_DESCRIPTION OF THE TASK_:
Each line in the material below, starting at the one with "The width and height of the screenshot is (1080, 790)." and ending at the one with "Where should I", is to be reproduced exactly; no picture is to be copied.

_RECORDS FOR THE EXERCISE_:
------------------------------------------------------------

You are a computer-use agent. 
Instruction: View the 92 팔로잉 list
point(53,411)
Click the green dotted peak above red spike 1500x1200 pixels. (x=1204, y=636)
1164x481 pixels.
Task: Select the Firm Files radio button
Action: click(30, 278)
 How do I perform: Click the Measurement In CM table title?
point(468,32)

------------------------------------------------------------

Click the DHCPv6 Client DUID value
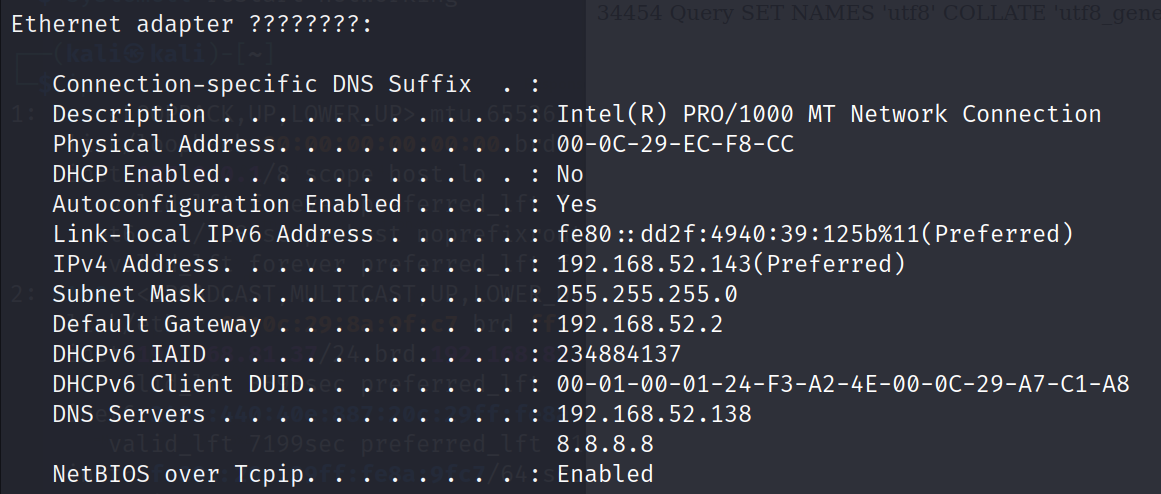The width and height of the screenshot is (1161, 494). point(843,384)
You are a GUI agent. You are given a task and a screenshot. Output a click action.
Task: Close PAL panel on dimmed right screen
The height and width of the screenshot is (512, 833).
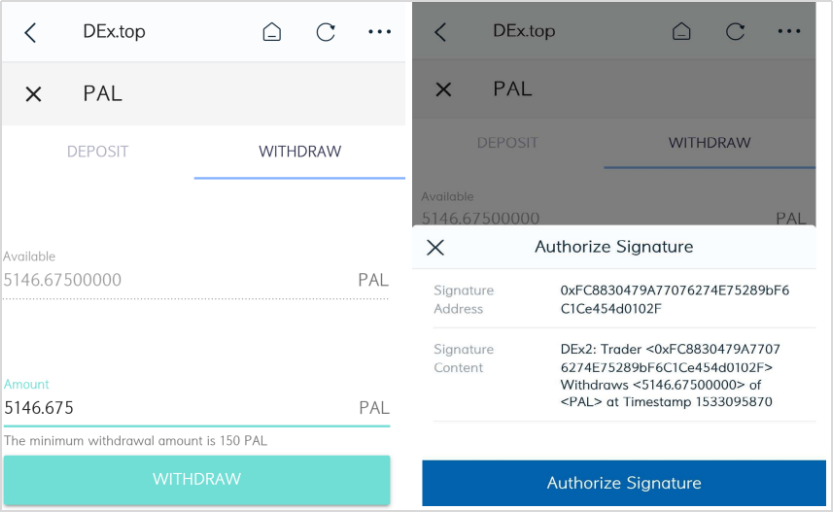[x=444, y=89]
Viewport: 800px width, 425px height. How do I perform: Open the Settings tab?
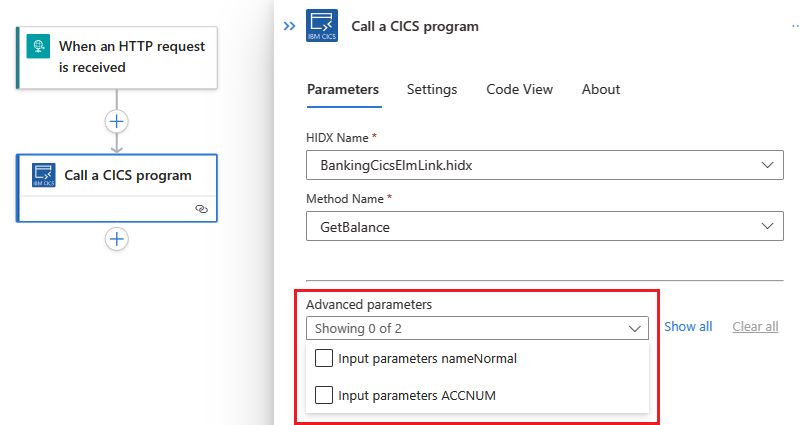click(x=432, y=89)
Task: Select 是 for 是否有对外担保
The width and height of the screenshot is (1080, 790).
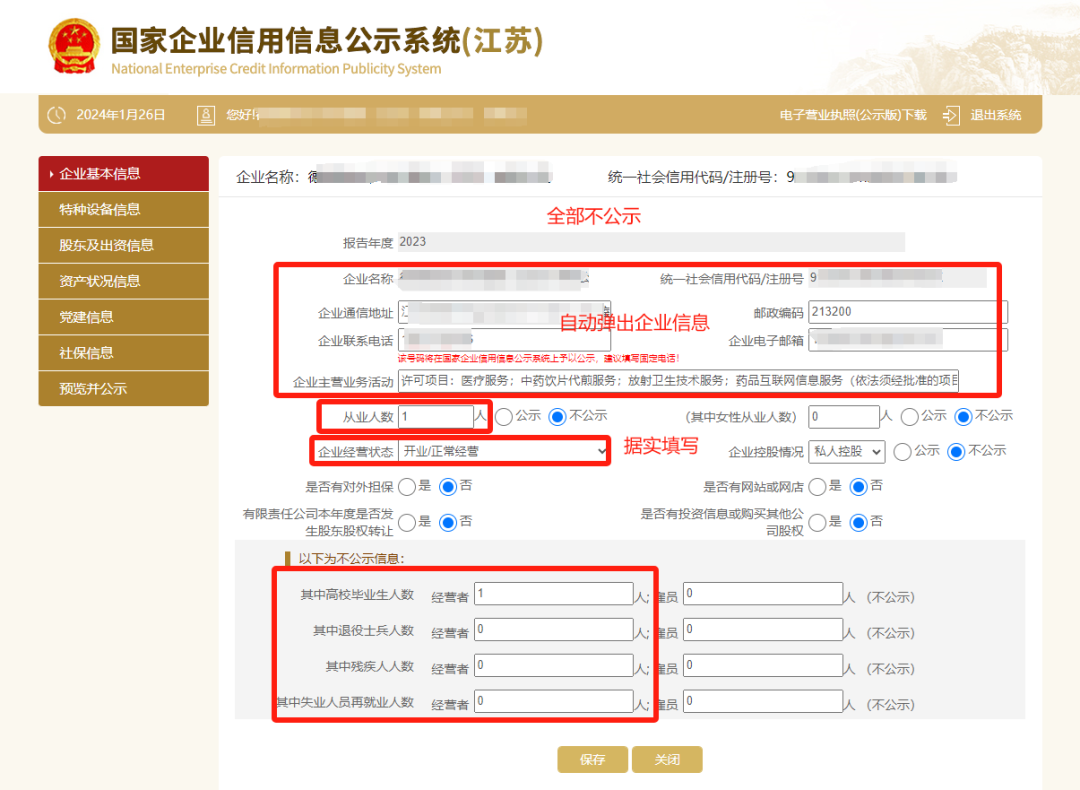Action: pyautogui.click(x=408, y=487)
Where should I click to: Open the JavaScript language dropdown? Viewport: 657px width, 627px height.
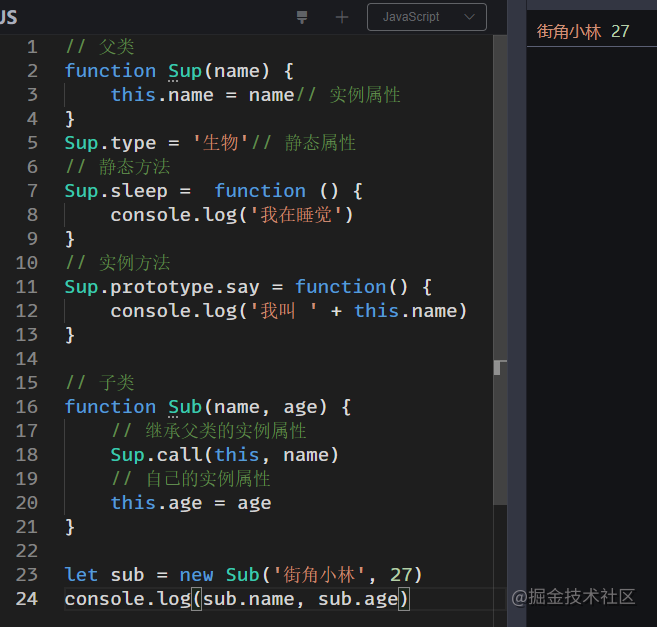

------------------------------------------------------------

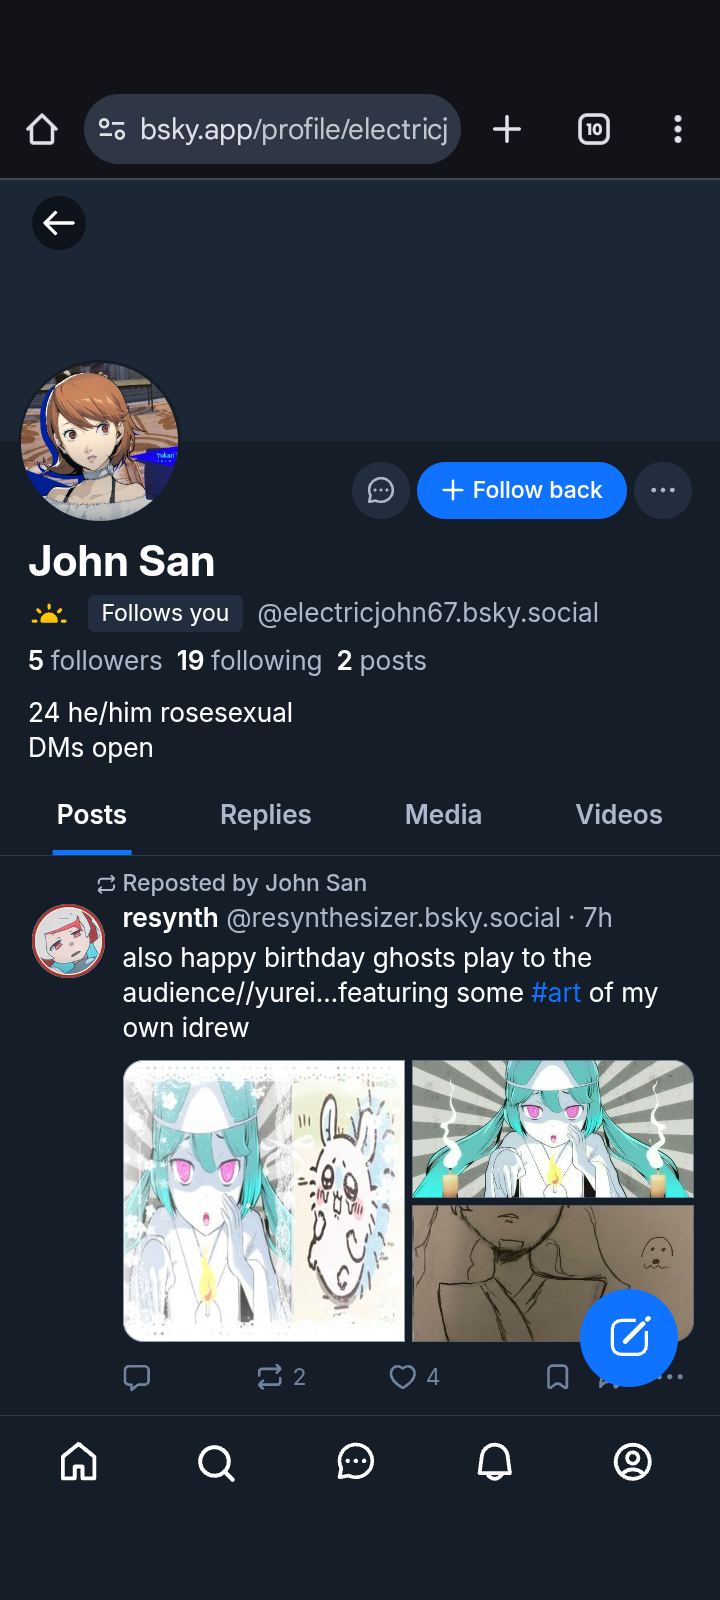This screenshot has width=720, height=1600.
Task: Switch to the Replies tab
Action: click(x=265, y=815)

------------------------------------------------------------

_TASK SOLUTION_:
The width and height of the screenshot is (1080, 790).
Action: pyautogui.click(x=408, y=487)
Where should I click to: Open the JavaScript language dropdown? Viewport: 657px width, 627px height.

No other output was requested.